Spatially non-overlapping Ca2+ signals drive distinct forms of neurotransmission
Camille S. Wang, Lisa M. Monteggia, Ege T. Kavalali
Abstract
Calcium (Ca 2+ ) signaling is tightly regulated within a presynaptic bouton. Here, we visualize Ca 2+ signals within hippocampal presynaptic boutons using GCaMP8s tagged to synaptobrevin, a synaptic vesicle protein. We identify evoked presynaptic Ca 2+ transients (ePreCTs) that derive from synchronized voltage-gated Ca 2+ channel openings, spontaneous presynaptic Ca 2+ transients (sPreCTs) that originate from ryanodine sensitive Ca 2+ stores, and a baseline Ca 2+ signal that arises from stochastic voltage-gated Ca 2+ channel openings.
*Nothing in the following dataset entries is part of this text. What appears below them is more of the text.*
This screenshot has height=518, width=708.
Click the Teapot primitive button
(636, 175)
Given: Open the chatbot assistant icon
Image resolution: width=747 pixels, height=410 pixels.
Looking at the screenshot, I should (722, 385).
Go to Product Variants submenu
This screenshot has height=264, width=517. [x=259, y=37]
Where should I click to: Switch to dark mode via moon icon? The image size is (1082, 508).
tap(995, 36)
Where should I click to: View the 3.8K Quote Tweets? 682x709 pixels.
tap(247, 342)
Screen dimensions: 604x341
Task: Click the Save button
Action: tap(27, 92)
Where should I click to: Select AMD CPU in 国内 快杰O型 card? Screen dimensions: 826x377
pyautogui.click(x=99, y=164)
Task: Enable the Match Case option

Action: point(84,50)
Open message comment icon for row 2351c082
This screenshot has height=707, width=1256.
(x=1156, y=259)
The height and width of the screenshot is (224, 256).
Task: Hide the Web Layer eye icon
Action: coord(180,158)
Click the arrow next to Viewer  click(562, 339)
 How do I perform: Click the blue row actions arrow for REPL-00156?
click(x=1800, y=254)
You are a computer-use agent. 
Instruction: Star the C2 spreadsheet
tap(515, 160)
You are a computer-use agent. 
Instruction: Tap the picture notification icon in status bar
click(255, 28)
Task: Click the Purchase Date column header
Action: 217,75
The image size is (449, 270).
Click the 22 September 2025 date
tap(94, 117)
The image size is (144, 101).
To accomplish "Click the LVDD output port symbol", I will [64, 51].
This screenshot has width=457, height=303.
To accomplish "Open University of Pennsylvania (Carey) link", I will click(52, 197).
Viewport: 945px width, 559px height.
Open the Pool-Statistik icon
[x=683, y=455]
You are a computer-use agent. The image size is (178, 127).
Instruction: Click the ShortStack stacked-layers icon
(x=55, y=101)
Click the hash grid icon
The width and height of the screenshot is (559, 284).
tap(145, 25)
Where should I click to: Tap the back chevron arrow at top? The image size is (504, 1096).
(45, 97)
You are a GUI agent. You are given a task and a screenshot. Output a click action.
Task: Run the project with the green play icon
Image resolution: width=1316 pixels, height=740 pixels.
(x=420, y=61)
We find that baseline Ca 2+ , but not sPreCTs, contributes to spontaneous glutamate release. We employ photobleaching as a use-dependent tool to probe nano-organization of Ca 2+ signals and observe that all three occur in non-overlapping domains within the synapse at near-resting conditions. However, increased depolarization induces intermixing of these Ca 2+ domains via both local and non-local synaptic vesicle turnover. Our findings reveal nanosegregation of Ca 2+ signals within a presynaptic terminal that derive from multiple sources and in turn drive specific modes of neurotransmission.